Introduction

Recently, it has been reported that CNN-CS outperforms traditional CS iterative method (CS-MRI) in terms of image quality and reconstruction time. In CS-MRI using CNN, it is difficult to restore the fine structure of images since their information are lost in signal acquisition stage. In this study, a new transformed image domain CNN-CS method based on equal-sized multi-resolution image decomposition (eFREBAS transform) [1] was used to restore the detail of images since there are similarity among decomposed sub-images, eFREBAS based CNN consists of three U-Net CNNs, each with multi-channel input and output of eFREBAS sub-images. Proposed method was applied to spatially phase varied images and compared with preceding methods.

Method

A multi-resolution analysis method based on dual type Fresnel transform (eFREBAS transform) that allows optional scaling of images was used in this study. Let D be a scaling parameter, the input images are decomposed into $$$D^2$$$ sub-images having the same scale size (1/D). Figure 1 shows an example of eFREBAS transformed images using D = 3, 5. The characteristics of the object structure are decomposed into sub-images and those sub- images resemble each other. Figure 2 (b), (c) show the eFREBAS transformed images before and after random under-sampling for horizontal direction in k-space. Some information was lost in sub-images corresponding to higher bands due to the under-sampling. Considering the similarity of decomposed sub-image by eFREBAS, proposed eFREBAS-CNN consists of three U-Net CNNs, each with multi-channel input and output. In this study, we set D to 3. As shown in Fig.2, sub-images after under-sampling were divided three groups according to their closeness to the fully sampled sub-images. Three groups were reconstructed by three CNNs, respectively. The network architecture and reconstruction flow are shown in Fig.3. Since sub-images of Group B and Group C have small information about the object image, lower band sub-images (yellow images) were used together to restore higher band sub-images. In addition, the absolute under-sampled image of the image domain (green image) were used as the input image of U-Net2 and U-Net3 to give the information about object structure for those CNNs. We assumed that the images size was $$$256\times256$$$ pixels and all images were filled with zeros at both ends of the k-space to produce $$$264\times264$$$ pixels to produce $$$88\times88$$$ pixels sub-images by eFREBAS transform. The reconstructed image cut the zero filled area in k-space to produce $$$256\times256$$$ pixels. Finally, Data Consistency step was applied to reconstructed image to reduce the mean squared error in the k-space.

Results and Discussion

In the experiments, 30 T1-weighted (T1W) and 5 T2-weighted (T2W) phase varied images of a head were used.
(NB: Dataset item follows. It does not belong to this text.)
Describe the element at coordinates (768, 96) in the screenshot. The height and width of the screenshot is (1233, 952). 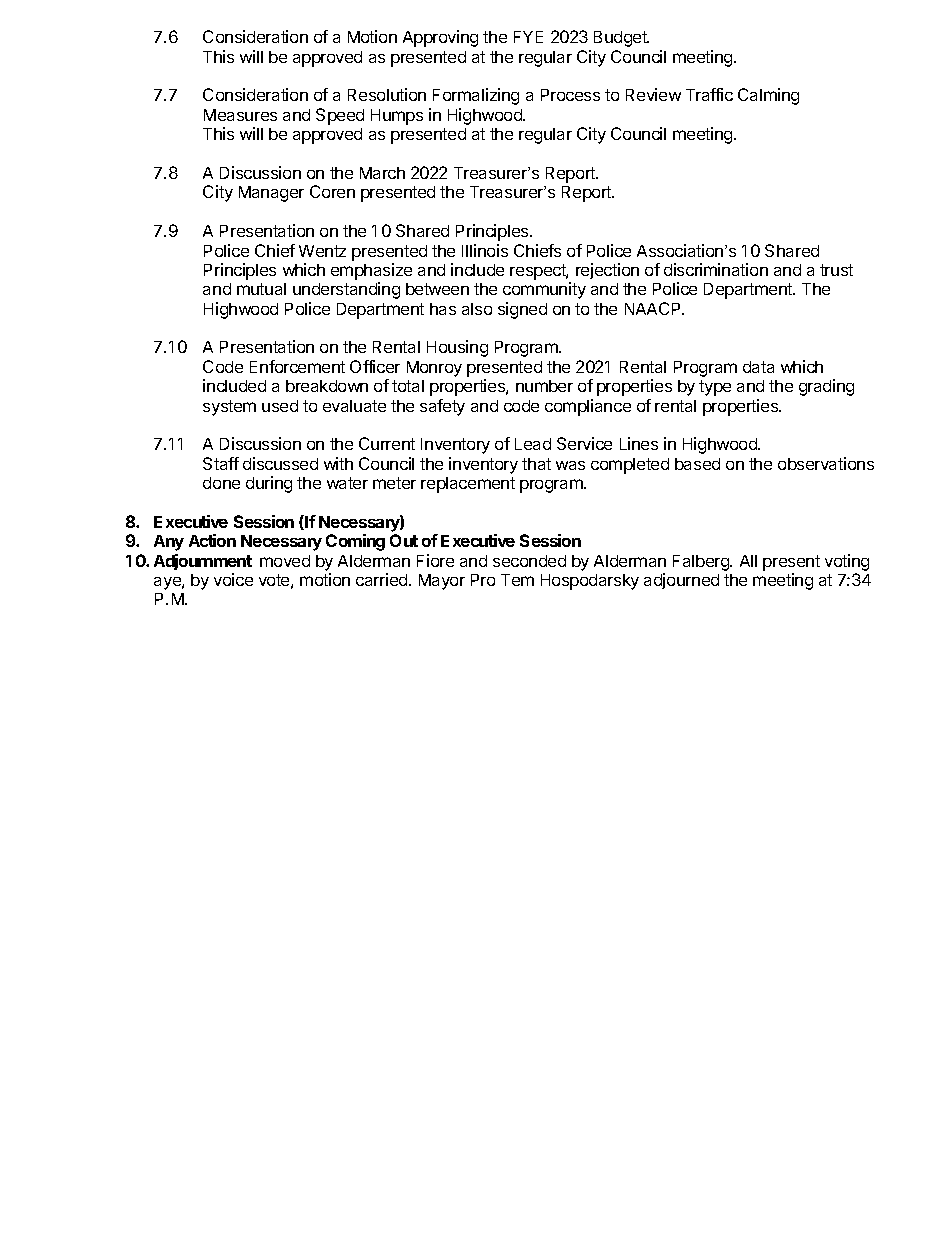
I see `Calming` at that location.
Those images were collected from healthy volunteers using a Canon Medical Systems 3T MRI scanner. In the training and testing, 25 T1W images were used for training and 10 T1W/T2W images were used for testing. All eFREBAS domain sub-images were separated into real and imaginary parts before inputting them into the CNN. Therefore, all CNNs ran twice to reconstruct the real and the imaginary part of the image, respectively. We compared the peak-signal-to-noise ratio (PSNR) of obtained images with other reconstruction methods; U-Net based single CNN reconstruction using image domain (called Image Domain CNN), ADMM-CSNet [2], and an iterative optimization method (CS iterative) [3]. Figure 4 shows the PSNRs of the reconstructed images. The PSNR of eFREBAS-CNN shows highest value in 20% and 30% sampling rates. Figure 5 shows the reconstructed images when the 30% cartesian random under-sampling pattern was used. All CNN based methods could remove most of the aliasing artifacts observed in (b). In addition, eFREBAS-CNN could reconstruct the structure of object images with most accurately and sharply. The time required for training / testing with GPU for eFREBAS-CNN, Image Domain CNN and ADMM-CSNet were 0.65 h / 0.159 s, 0.5 h / 0.036 s and 9.5 h / 1.06 s, respectively. As shown in Fig.4 and 5, fine structure preservation is improved in proposed eFREBAS-CNN compared to other methods especially for a 20-30% low sampling rate. This attribute to the fact that each U-Net worked for different tasks according to the components of sub-images. For example, U-Net1 mainly worked to eliminate aliasing artifacts, while U-Net2 and U-Net3 worked to predict the higher frequency components of the subject image. Since divided sub-images correspond to different spatial frequency bands, proposed eFREBAS-CNN enabled to predict subject images in frequency band-to-band. These features contributed to restore the fine structure of images and to improve the PSNR of images.

Conclusion

Proposed multi-channel and multi-group-based CNN obtained from multi-resolution image decomposition could improve the image quality of CNN-CS for spatially varied phase images.

Acknowledgements

This work was supported in part by JSPS KAKENHI grants 19K04423 and the KAYAMORI Foundation of Informational Science Advancement. We would like to thank Canon Medical Systems.